#### GOAL
Copy out the lines of material from the line with "You are a computer-use agent." to the line with "Action: [1158, 25]", both included, and nothing else.

═══ INPUT FOR THIS TASK

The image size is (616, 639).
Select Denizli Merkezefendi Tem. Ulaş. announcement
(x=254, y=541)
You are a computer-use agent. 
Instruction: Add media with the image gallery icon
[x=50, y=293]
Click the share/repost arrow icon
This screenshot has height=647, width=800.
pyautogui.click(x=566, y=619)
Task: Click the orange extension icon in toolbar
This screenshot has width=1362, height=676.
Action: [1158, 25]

══════
═══ INPUT FOR THIS TASK

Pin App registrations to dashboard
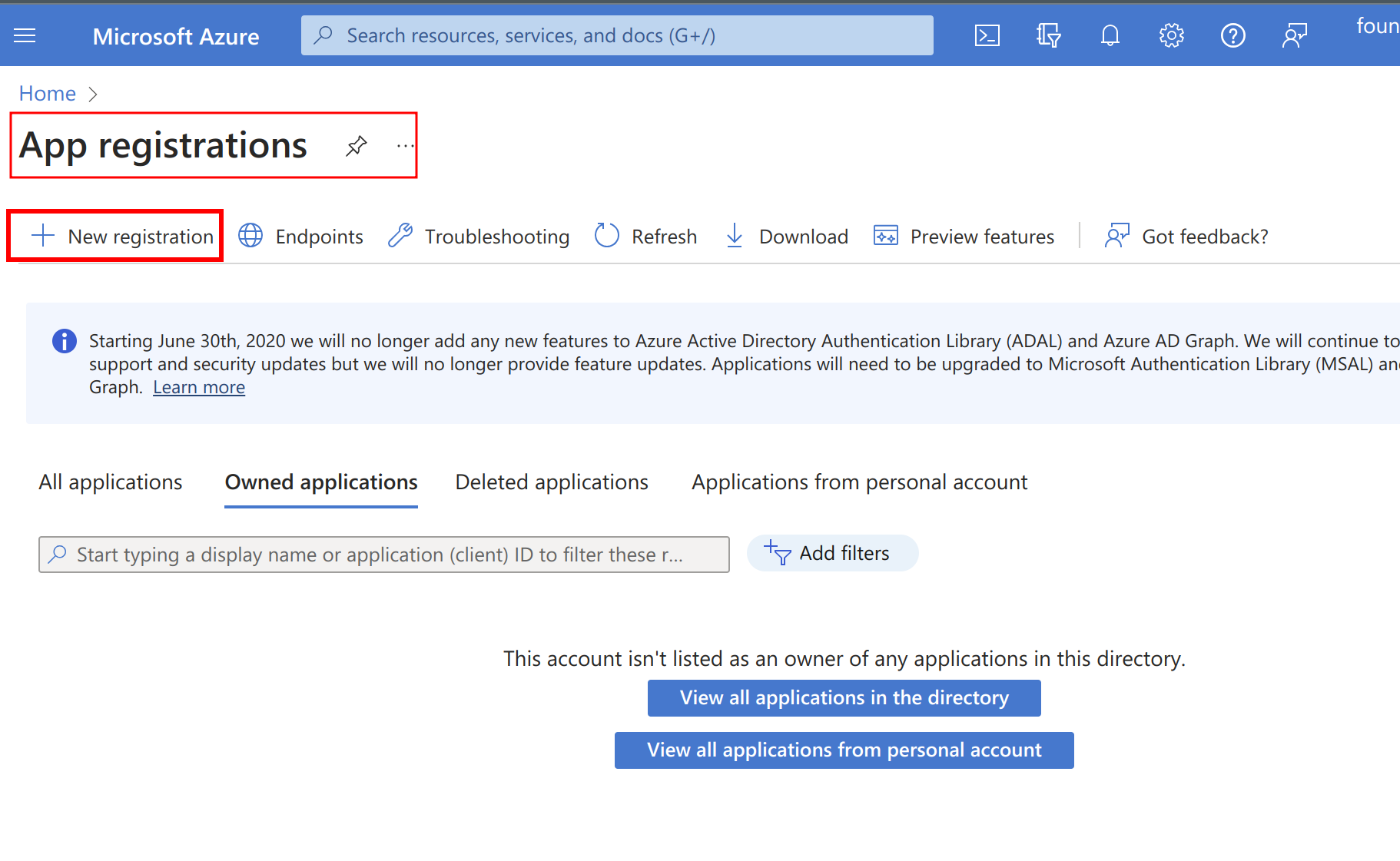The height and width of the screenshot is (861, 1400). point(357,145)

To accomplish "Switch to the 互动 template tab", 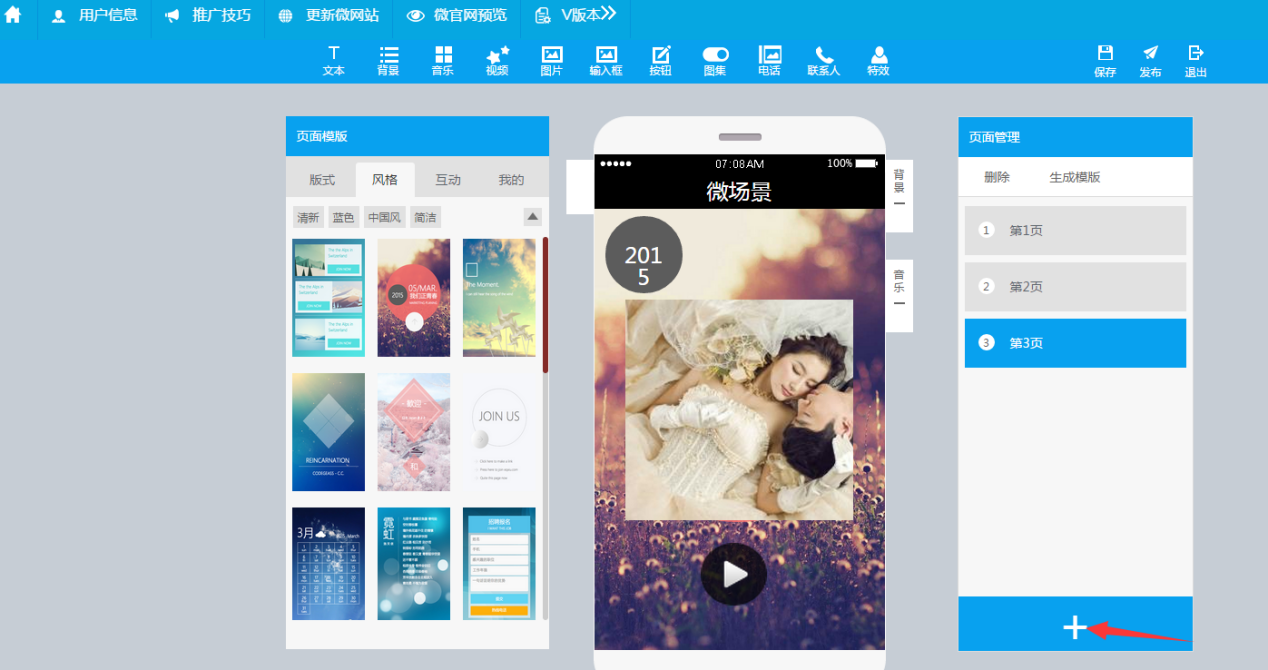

══════

#### TASK SOLUTION
You are a computer-use agent. 
Instruction: Add media with the image gallery icon
[x=50, y=293]
Click the share/repost arrow icon
This screenshot has height=647, width=800.
pyautogui.click(x=566, y=619)
Task: Click the orange extension icon in toolbar
This screenshot has width=1362, height=676.
Action: [1158, 25]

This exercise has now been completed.